We compile the model using a learning rate of 0.005 and categorical crossentropy for the loss function.

model.compile(  
  optimizer=tf.keras.optimizers.SGD(learning_rate=0.005, momentum=0.9),   
  loss=tf.keras.losses.CategoricalCrossentropy(from_logits=True, label_smoothing=0.1),  
  metrics=['accuracy'])

We define the number of steps per epoch.

steps_per_epoch = train_size // BATCH_SIZE  
validation_steps = valid_size // BATCH_SIZE

Finally, we train the model.

hist = model.fit(  
    train_ds,  
    epochs=5, steps_per_epoch=steps_per_epoch,  
    validation_data=val_ds,  
    validation_steps=validation_steps).history

We plot the training and validation loss over time.

plt.figure()  
plt.ylabel("Loss (training and validation)")  
plt.xlabel("Training Steps")  
plt.ylim([0,2])  
plt.plot(hist["loss"])  
plt.plot(hist["val_loss"])

plt.figure()  
plt.ylabel("Accuracy (training and validation)")  
plt.xlabel("Training Steps")  
plt.ylim([0,1])  
plt.plot(hist["accuracy"])  
plt.plot(hist["val_accuracy"])

![](https://d3i8kmg9ozyieo.cloudfront.net/transfer-learning-2.png)

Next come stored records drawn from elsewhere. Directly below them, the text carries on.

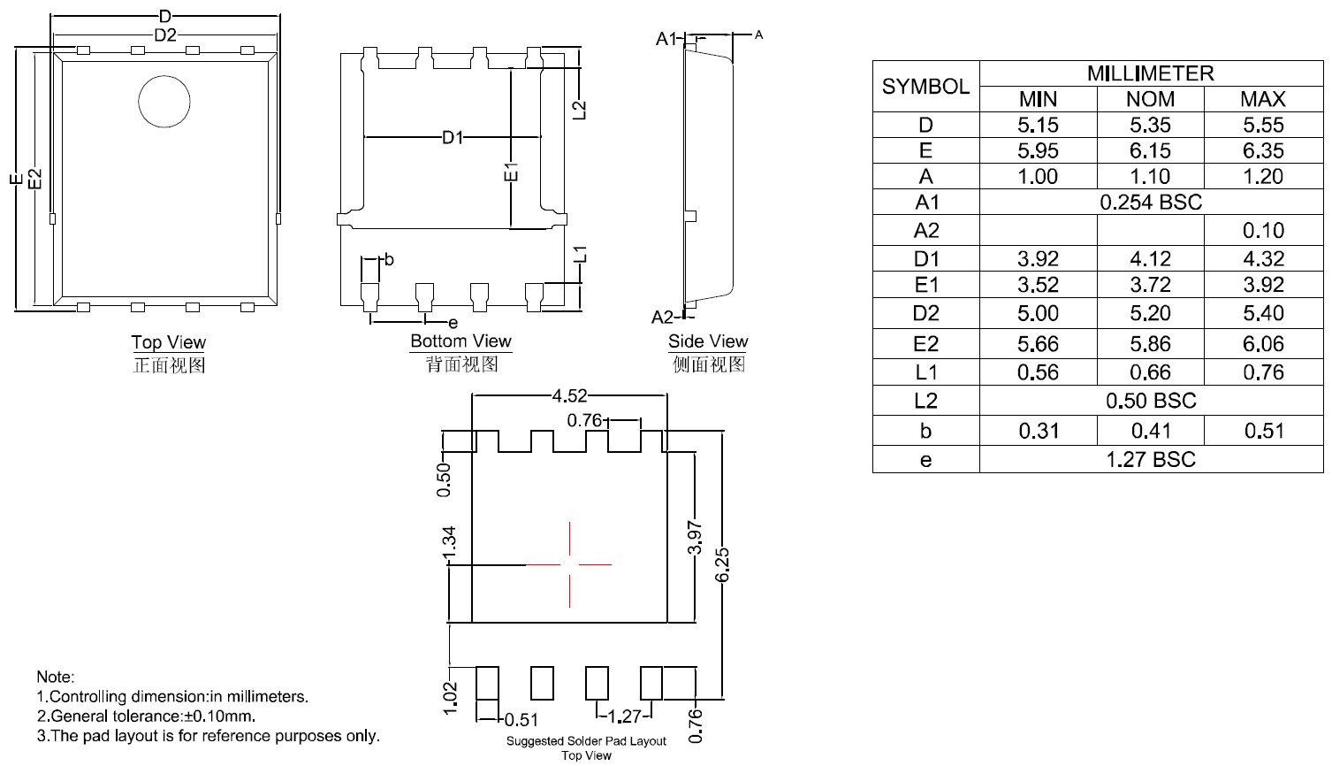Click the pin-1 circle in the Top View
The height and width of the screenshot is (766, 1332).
pyautogui.click(x=164, y=101)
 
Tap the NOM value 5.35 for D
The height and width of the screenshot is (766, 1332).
pyautogui.click(x=1150, y=125)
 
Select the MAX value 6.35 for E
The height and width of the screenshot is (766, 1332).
pyautogui.click(x=1262, y=150)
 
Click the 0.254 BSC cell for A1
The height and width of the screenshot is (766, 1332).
pyautogui.click(x=1150, y=203)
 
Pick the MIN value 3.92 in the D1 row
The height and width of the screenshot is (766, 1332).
pyautogui.click(x=1038, y=259)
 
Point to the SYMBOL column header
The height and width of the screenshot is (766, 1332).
pyautogui.click(x=925, y=87)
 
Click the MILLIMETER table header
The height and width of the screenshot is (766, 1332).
pyautogui.click(x=1150, y=73)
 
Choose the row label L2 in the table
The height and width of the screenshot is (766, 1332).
pyautogui.click(x=925, y=401)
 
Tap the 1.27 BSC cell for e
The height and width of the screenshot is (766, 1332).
pyautogui.click(x=1150, y=460)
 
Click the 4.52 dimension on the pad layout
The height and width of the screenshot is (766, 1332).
pyautogui.click(x=569, y=395)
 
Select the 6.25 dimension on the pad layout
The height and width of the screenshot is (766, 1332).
pyautogui.click(x=722, y=564)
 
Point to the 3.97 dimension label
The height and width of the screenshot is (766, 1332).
pyautogui.click(x=695, y=537)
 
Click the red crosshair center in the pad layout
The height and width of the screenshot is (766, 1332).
pyautogui.click(x=570, y=563)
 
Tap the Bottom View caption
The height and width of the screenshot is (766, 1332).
pyautogui.click(x=460, y=341)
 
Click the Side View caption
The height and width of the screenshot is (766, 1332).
pyautogui.click(x=708, y=341)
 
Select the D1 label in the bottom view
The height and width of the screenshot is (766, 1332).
pyautogui.click(x=453, y=138)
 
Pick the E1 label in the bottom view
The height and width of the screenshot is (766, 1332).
pyautogui.click(x=511, y=172)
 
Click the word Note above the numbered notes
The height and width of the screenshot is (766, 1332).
pyautogui.click(x=55, y=678)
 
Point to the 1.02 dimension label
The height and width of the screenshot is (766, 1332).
pyautogui.click(x=451, y=697)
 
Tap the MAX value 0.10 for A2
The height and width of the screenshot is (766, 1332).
pyautogui.click(x=1262, y=231)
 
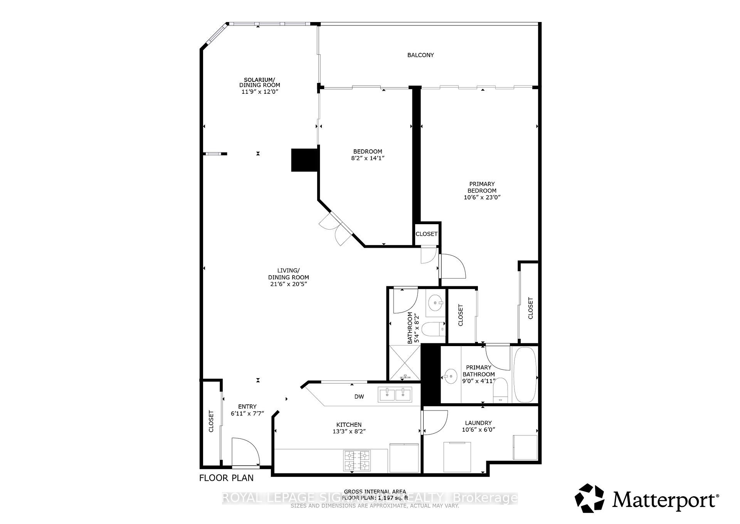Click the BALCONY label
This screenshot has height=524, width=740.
click(x=420, y=55)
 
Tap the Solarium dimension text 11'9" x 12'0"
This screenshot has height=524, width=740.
click(x=259, y=92)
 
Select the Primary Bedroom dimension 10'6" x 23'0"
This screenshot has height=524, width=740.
click(x=482, y=197)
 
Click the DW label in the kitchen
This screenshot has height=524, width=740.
click(x=359, y=397)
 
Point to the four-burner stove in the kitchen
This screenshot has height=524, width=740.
click(x=357, y=461)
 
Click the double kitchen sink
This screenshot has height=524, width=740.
click(x=395, y=394)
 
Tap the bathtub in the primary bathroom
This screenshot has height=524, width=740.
click(x=525, y=374)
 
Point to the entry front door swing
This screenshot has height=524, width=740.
click(x=245, y=452)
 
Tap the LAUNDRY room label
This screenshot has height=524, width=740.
click(x=478, y=423)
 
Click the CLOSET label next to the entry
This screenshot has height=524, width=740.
click(x=211, y=421)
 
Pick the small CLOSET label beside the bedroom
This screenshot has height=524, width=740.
click(x=426, y=234)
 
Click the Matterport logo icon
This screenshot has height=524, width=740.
click(x=590, y=501)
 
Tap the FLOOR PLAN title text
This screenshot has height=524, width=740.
click(x=226, y=478)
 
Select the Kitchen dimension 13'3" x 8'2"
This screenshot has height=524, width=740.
click(x=349, y=431)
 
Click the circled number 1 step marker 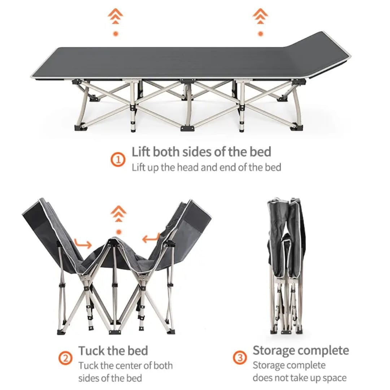[118, 159]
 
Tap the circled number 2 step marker [65, 359]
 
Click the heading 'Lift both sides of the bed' [201, 152]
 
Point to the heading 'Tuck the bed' [113, 351]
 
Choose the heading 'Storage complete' [300, 350]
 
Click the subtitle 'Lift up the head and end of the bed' [206, 168]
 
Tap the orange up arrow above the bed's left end [116, 17]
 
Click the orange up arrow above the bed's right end [260, 17]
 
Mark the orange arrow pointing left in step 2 [151, 238]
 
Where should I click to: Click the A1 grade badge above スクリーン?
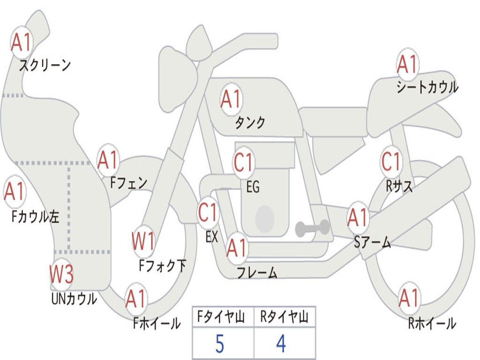[22, 43]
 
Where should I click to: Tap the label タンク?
[250, 123]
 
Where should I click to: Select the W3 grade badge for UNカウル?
[62, 274]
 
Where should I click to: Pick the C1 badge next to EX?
[208, 212]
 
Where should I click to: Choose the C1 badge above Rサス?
[391, 162]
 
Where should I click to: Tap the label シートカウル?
[427, 87]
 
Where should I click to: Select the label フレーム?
[257, 272]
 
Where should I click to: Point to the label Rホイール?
[431, 323]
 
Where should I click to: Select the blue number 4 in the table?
[281, 344]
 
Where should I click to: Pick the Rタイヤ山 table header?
[285, 318]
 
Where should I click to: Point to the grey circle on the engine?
[265, 218]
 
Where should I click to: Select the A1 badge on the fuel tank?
[231, 99]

![](https://d3i8kmg9ozyieo.cloudfront.net/transfer-learning-3.png)

As we can see, it didn’t take long for the accuracy of the model to start hovering around 90%.

We can use the model to infer the class of a specific sample in the dataset.

x, y = next(iter(val_ds))  
image = x[0, :, :, :]  
true_index = np.argmax(y[0])  
plt.imshow(image)  
plt.axis('off')  
plt.show()

prediction_scores = model.predict(np.expand_dims(image, axis=0))  
predicted_index = np.argmax(prediction_scores)  
print("True label: " + class_names[true_index])  
print("Predicted label: " + class_names[predicted_index])

![](https://d3i8kmg9ozyieo.cloudfront.net/transfer-learning-4.png) ``` True label: sunflowers Predicted label: sunflowers ```

As we can see, it accurately classified the image.